I really enjoy the lessons and this one i think was by far one of the most important so far, however, as a player who always plays $300 - $400 events and rarely $1000 or higher, I would want to ask Daniel about his comment on this - where he says he would just chill back and wait for the card to come to him. Most of these smaller buy in events are 20 -30 min levels vs 1 hour - 2 hour levels in $100,000 events. With 20 min levels - how can you sit back and let the cards come to you? I did not understand that comment at all. Please advise? Otherwise - great context in the class so far.

Michael S.

I loved the specific information detailing the difference between multi way hands vs heads up or vs three way.
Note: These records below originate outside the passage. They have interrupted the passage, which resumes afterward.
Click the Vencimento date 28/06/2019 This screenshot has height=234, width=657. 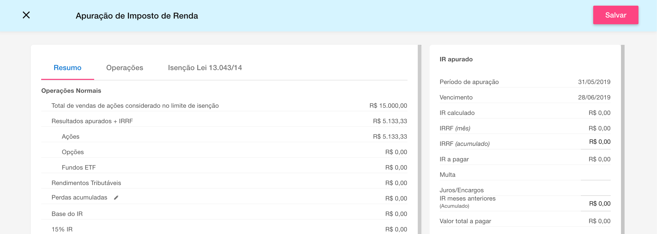pos(594,97)
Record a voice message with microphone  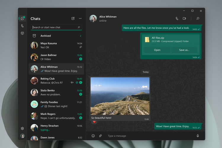click(198, 136)
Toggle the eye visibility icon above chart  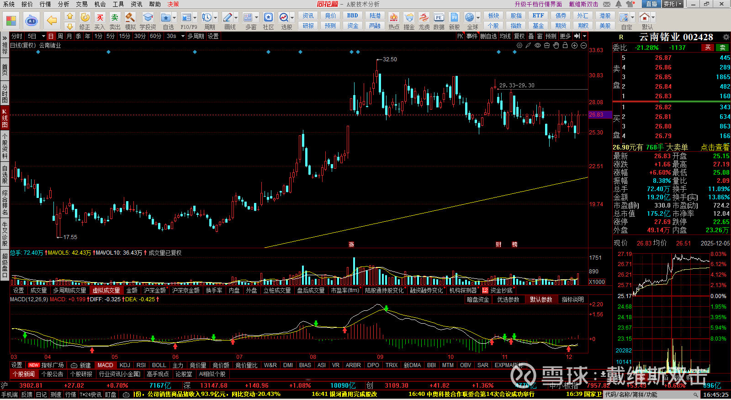[538, 45]
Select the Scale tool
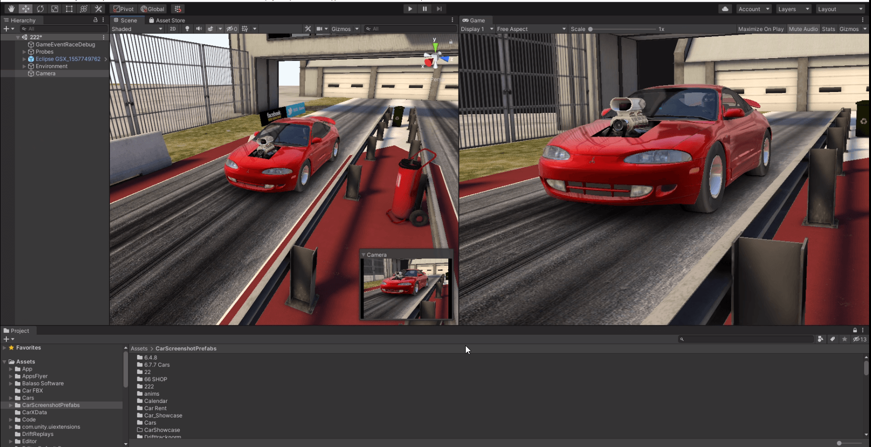871x447 pixels. pyautogui.click(x=55, y=9)
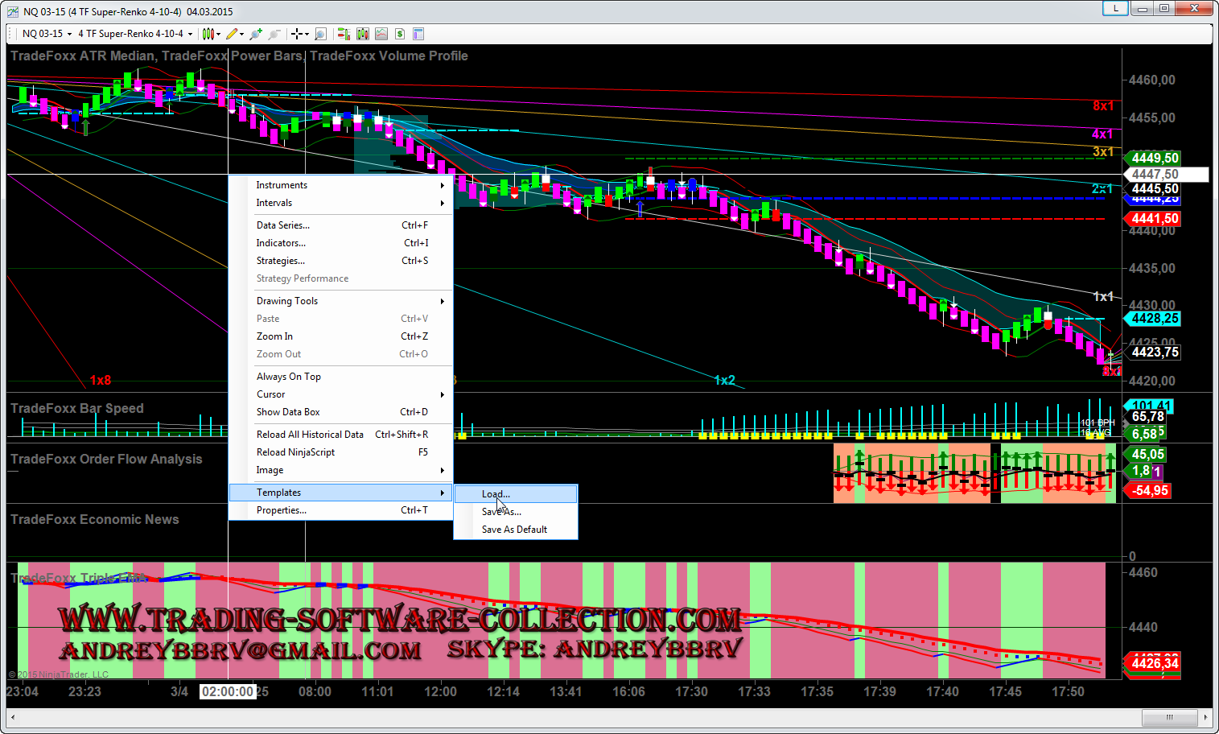Click the crosshair cursor icon

297,34
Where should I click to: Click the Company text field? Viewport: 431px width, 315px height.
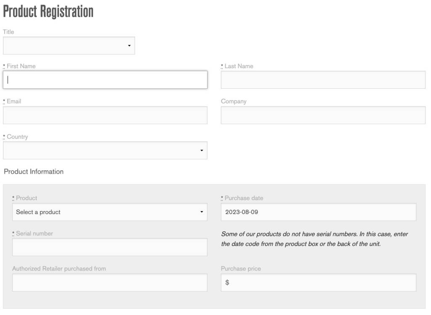point(323,115)
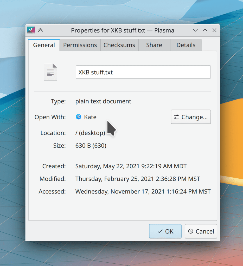Click the Plasma window menu icon in title bar
243x266 pixels.
[31, 30]
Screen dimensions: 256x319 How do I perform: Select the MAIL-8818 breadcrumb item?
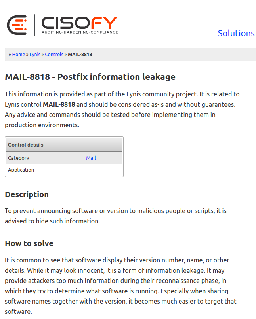[80, 55]
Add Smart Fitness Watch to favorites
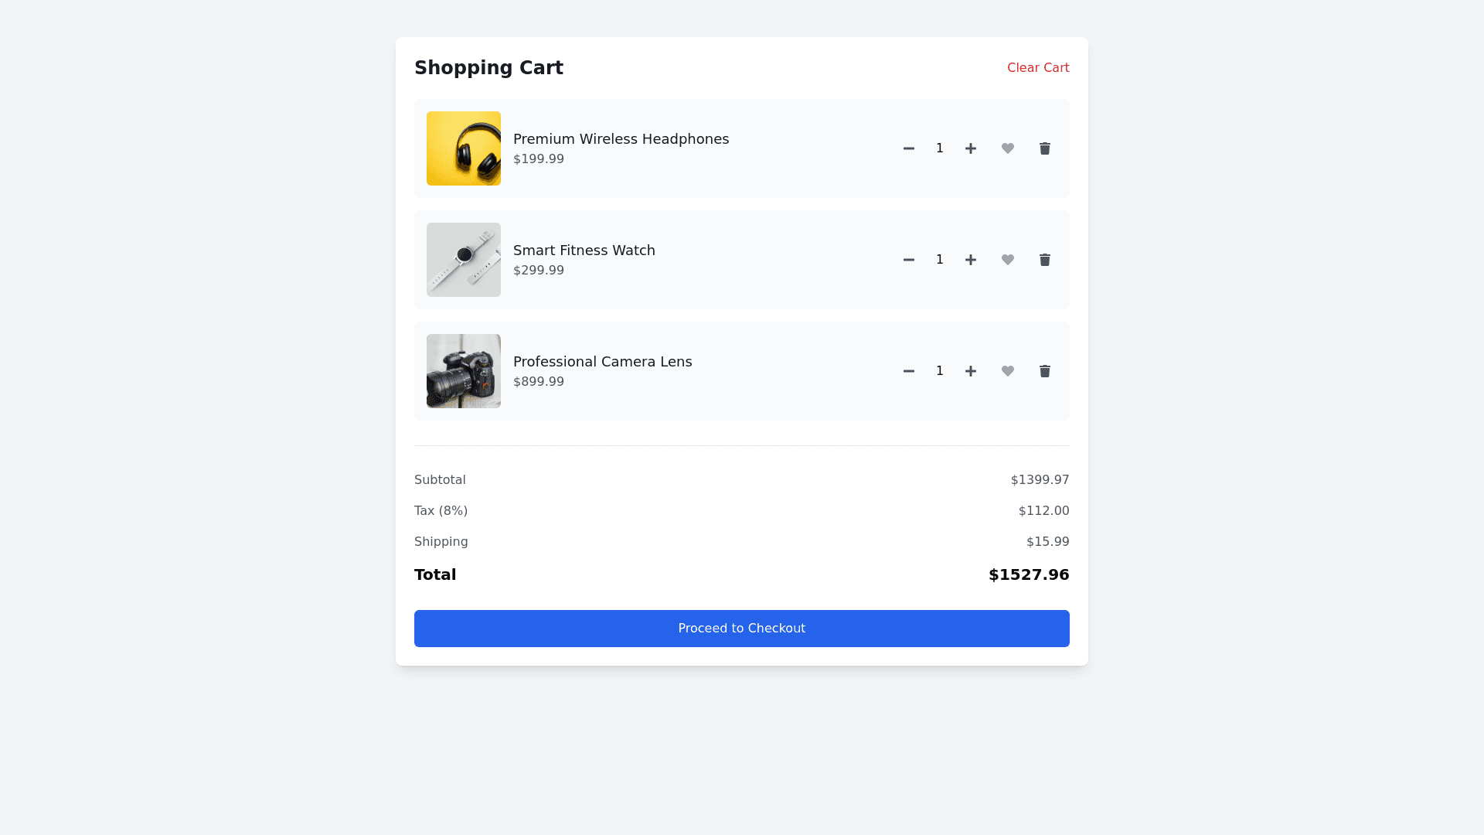Screen dimensions: 1484x835 pos(1008,260)
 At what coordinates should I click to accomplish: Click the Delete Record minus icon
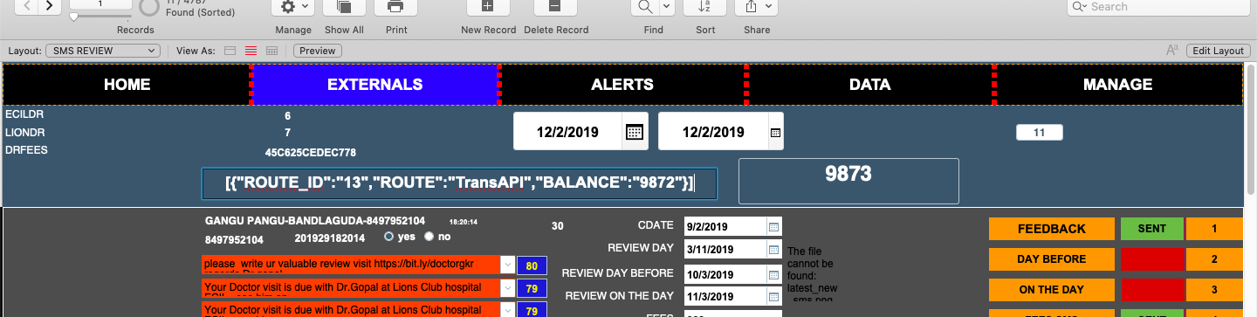[555, 7]
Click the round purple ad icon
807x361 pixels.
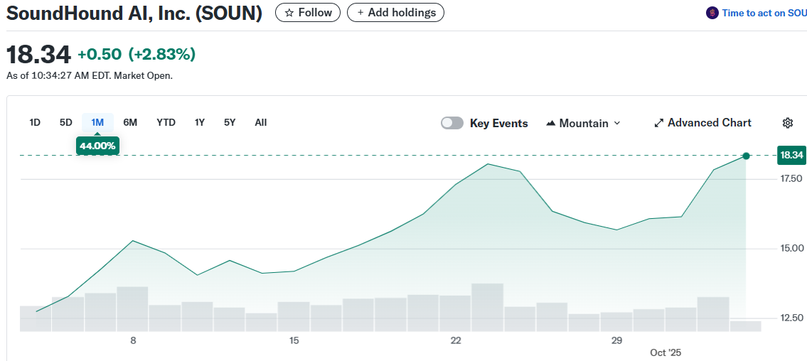(x=712, y=13)
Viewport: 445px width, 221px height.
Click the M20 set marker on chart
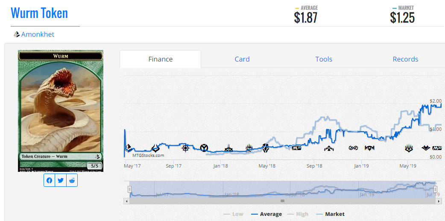436,148
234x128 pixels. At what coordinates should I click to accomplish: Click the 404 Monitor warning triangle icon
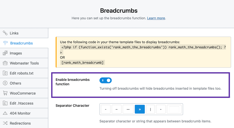(5, 113)
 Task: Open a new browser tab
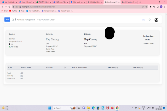pos(140,2)
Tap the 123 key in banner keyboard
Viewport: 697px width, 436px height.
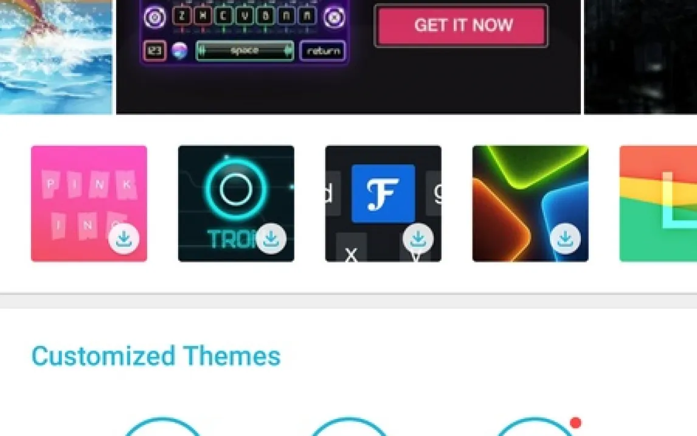[x=154, y=51]
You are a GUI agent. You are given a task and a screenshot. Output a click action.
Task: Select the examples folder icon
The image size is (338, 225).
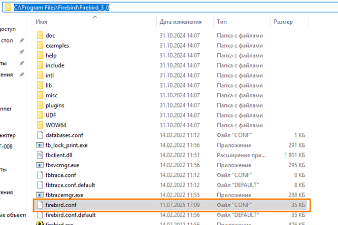[x=40, y=46]
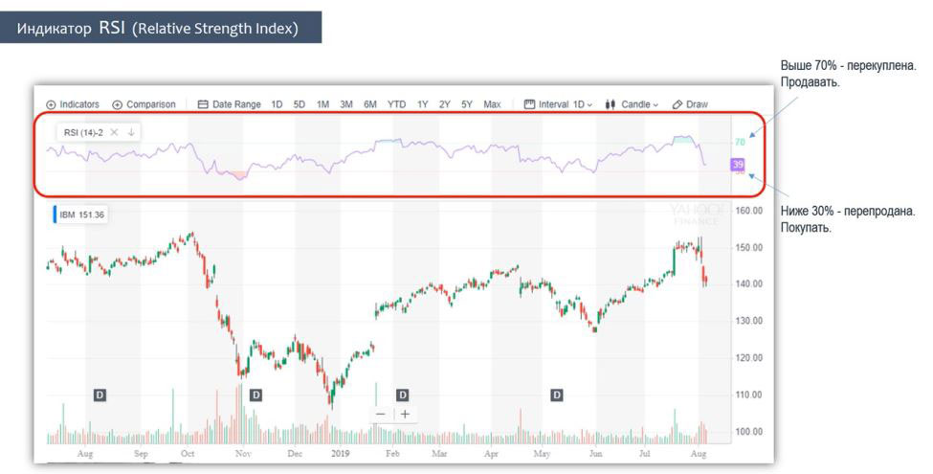Select the 1M range option
This screenshot has width=933, height=474.
(322, 104)
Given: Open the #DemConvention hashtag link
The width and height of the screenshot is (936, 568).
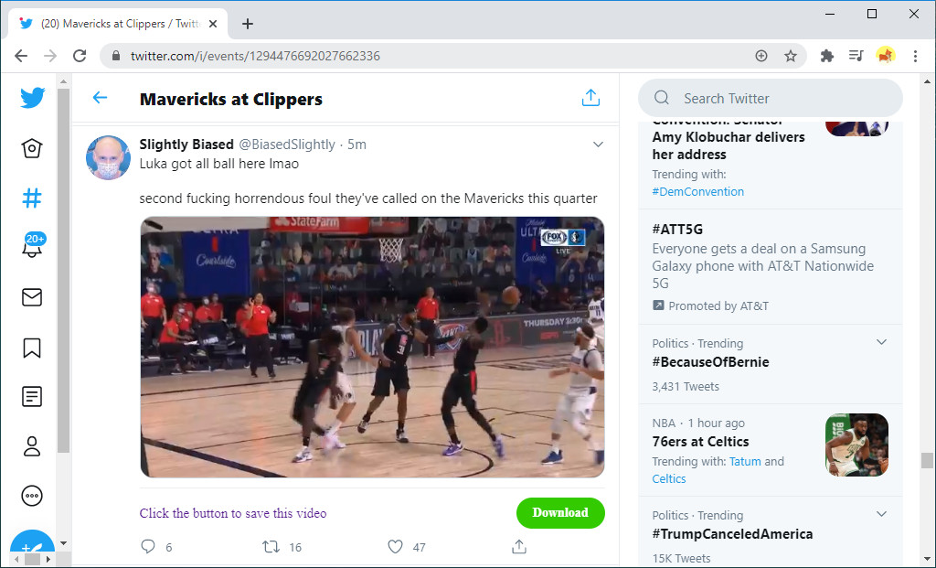Looking at the screenshot, I should point(697,192).

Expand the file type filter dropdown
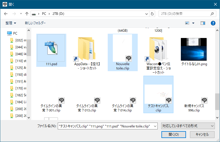188,126
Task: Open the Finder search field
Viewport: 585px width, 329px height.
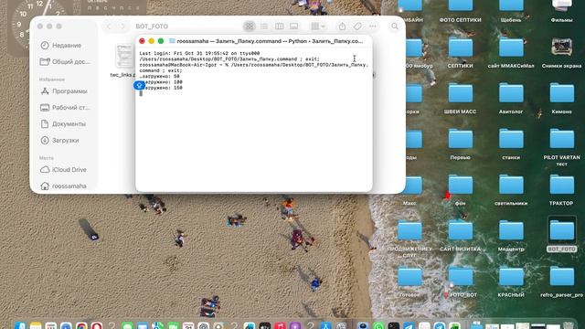Action: click(x=395, y=27)
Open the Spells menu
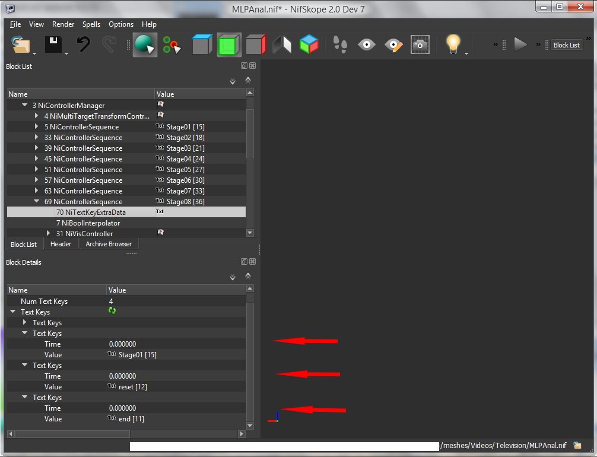 pyautogui.click(x=91, y=24)
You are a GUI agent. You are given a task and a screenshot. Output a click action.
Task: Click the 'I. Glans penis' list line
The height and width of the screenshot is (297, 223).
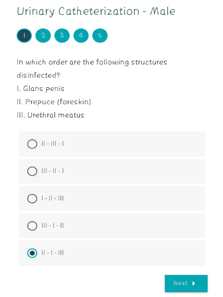[x=41, y=88]
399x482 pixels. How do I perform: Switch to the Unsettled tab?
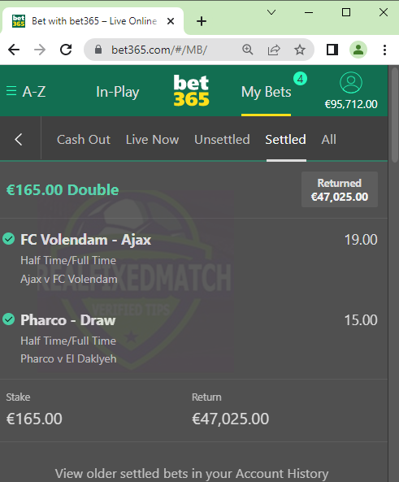click(x=222, y=140)
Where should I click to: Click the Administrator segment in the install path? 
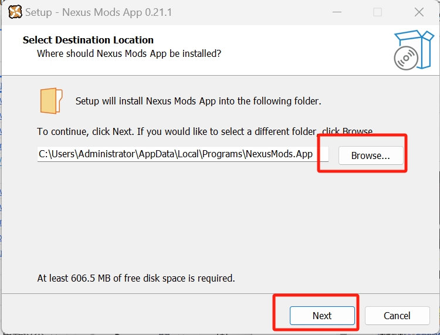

I am truly enjoying the way Mr Negreanu explains, in detail, a thought process from a professional. Money well spent!

Andy C.

Great video - my biggest question is for example between 6:15-6:26, all players checked but one of them checked on purpose and actually had a strong hand, you in position raised and he/she calls then you fire a double barrel and they called again, would it be best to fold or continue the story assuming the board is still in your favor?

Jason L.

I like how Daniel talks about playing against "bad" players and I wish he continues on with this in another lesson. I play online a lot and one of the things I consistently see against lower ranked guys is they're going to go all-in when its just two people left. Your options are to either fold and lose about a third of your chips to the blinds or call and gamble your chips, but then you're at the mercy of the dealer. As I type this I am just coming off a loss where I was put in this situation and its very frustrating to play the whole game right and practice the lessons Daniel discusses while also losing because of the other person betting like a jackass. One of the things that Daniel talks about here that are extremely helpful is to fold when you're in a multi-way pot. Odds are that your bluff may fool one person but not several - especially if two of them have better hands.


I was just about to make the bubble sitting in CO position with 18 BB. Chip leader in position 4 bets de bb and i go all in with A´Q off suit. He calls shows pocket 10´s flop comes 3 4 9 rainbow turn 7 river 2. Was that that the right move?

Andrew G.

Chapter 14 and I still don't have any answers to what that line graph is in the background. I need to know!